Scattering of Slow Neutrons from Propane Gas

Abstract
Measurements of the partial differential neutron scattering cross sections for room-temperature propane gas are reported. These measurements were made at incident energies of 0.0101, 0.0254, 0.0736, and 0.102 ev at seven scattering angles between 16.3° and 84.7° using the Materials Testing Reactor phased chopper velocity selector. The data are converted to the scattering-law presentation and compared with three theoretical calculations: (a) The ideal gas, using an effective mass obtained from an average of the mass tensors for the three types of H atoms in propane, gives poor agreement. (b) The Krieger-Nelkin approximation, which includes the effect of zero-point vibrations, gives limited agreement for energy transfer less than 0.5kBT at intermediate momentum transfers.
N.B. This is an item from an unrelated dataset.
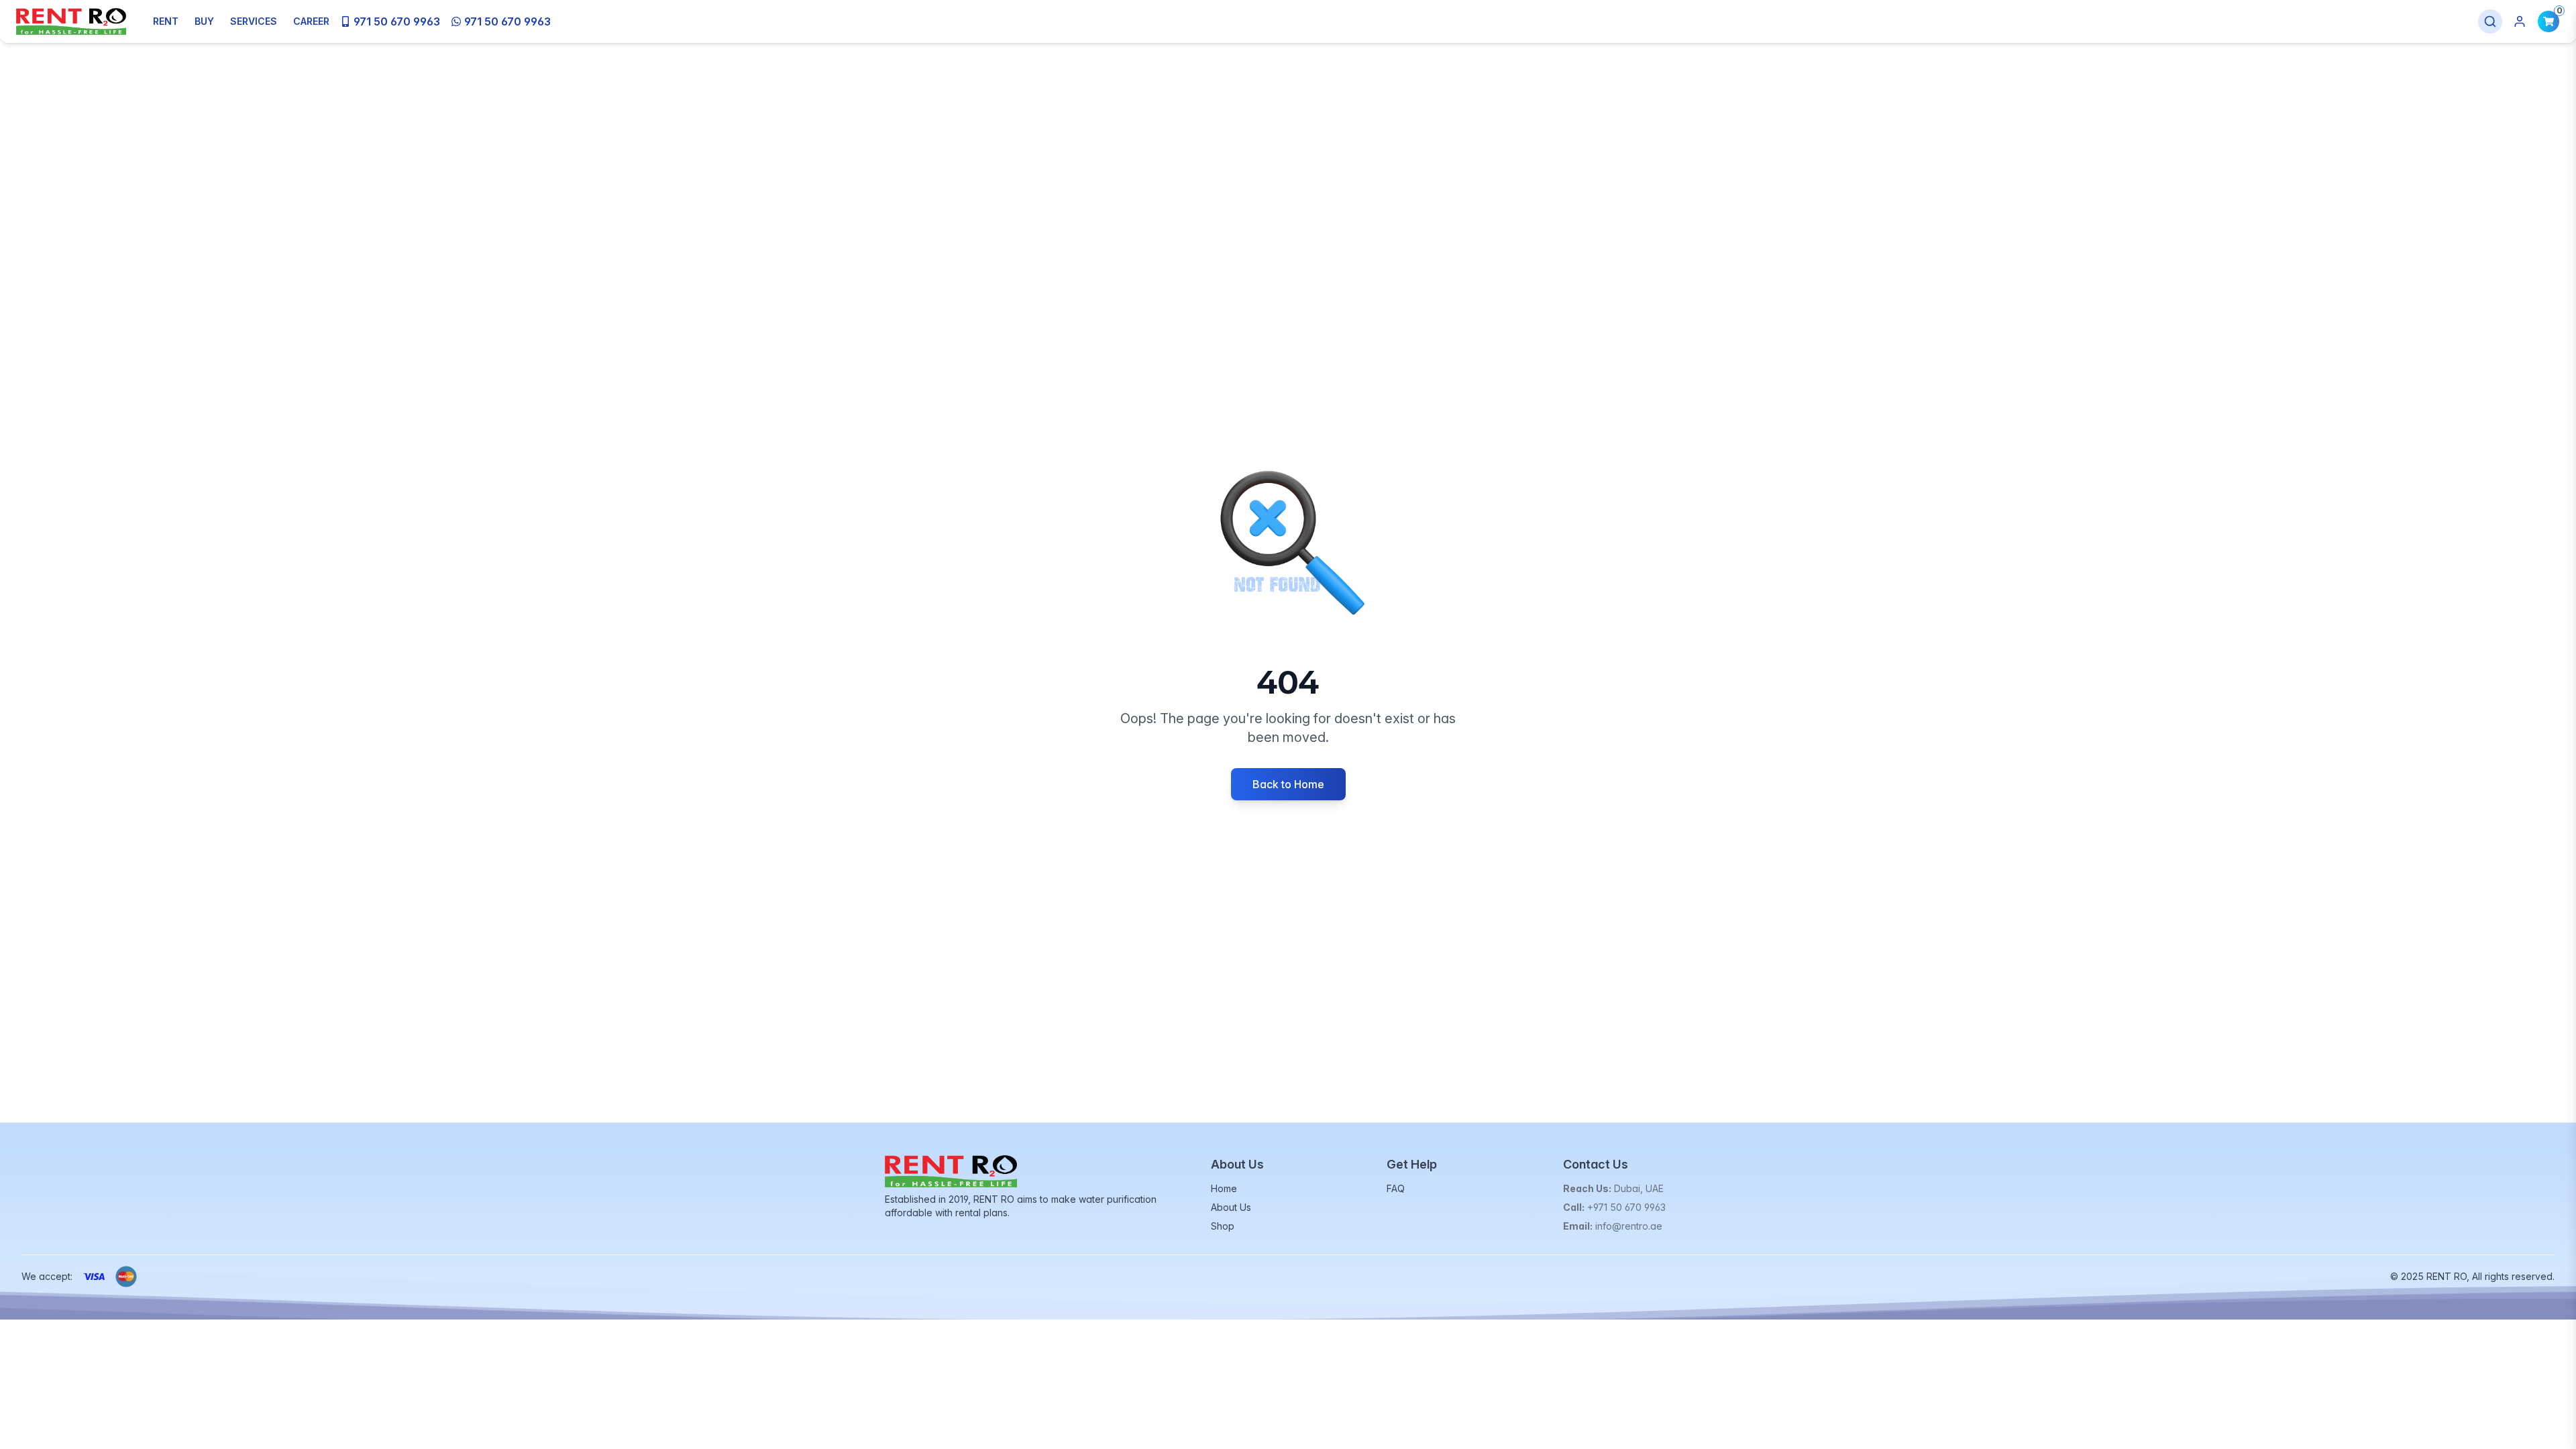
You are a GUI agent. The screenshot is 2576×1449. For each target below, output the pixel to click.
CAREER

At large momentum transfers where vibrational effects become important it underestimates the cross section. (c) A modification of the Krieger-Nelkin theory that includes the effects of single-quantum transitions from the three lowest vibrational states gives better agreement. The discrepancies still present at large momentum and energy transfers are attributed to an uncertainty in the methyl-group barrier height for the three lowest energy modes, to the harmonic oscillator approximation for these modes, and to the approximate molecular orientation averaging used in the calculation.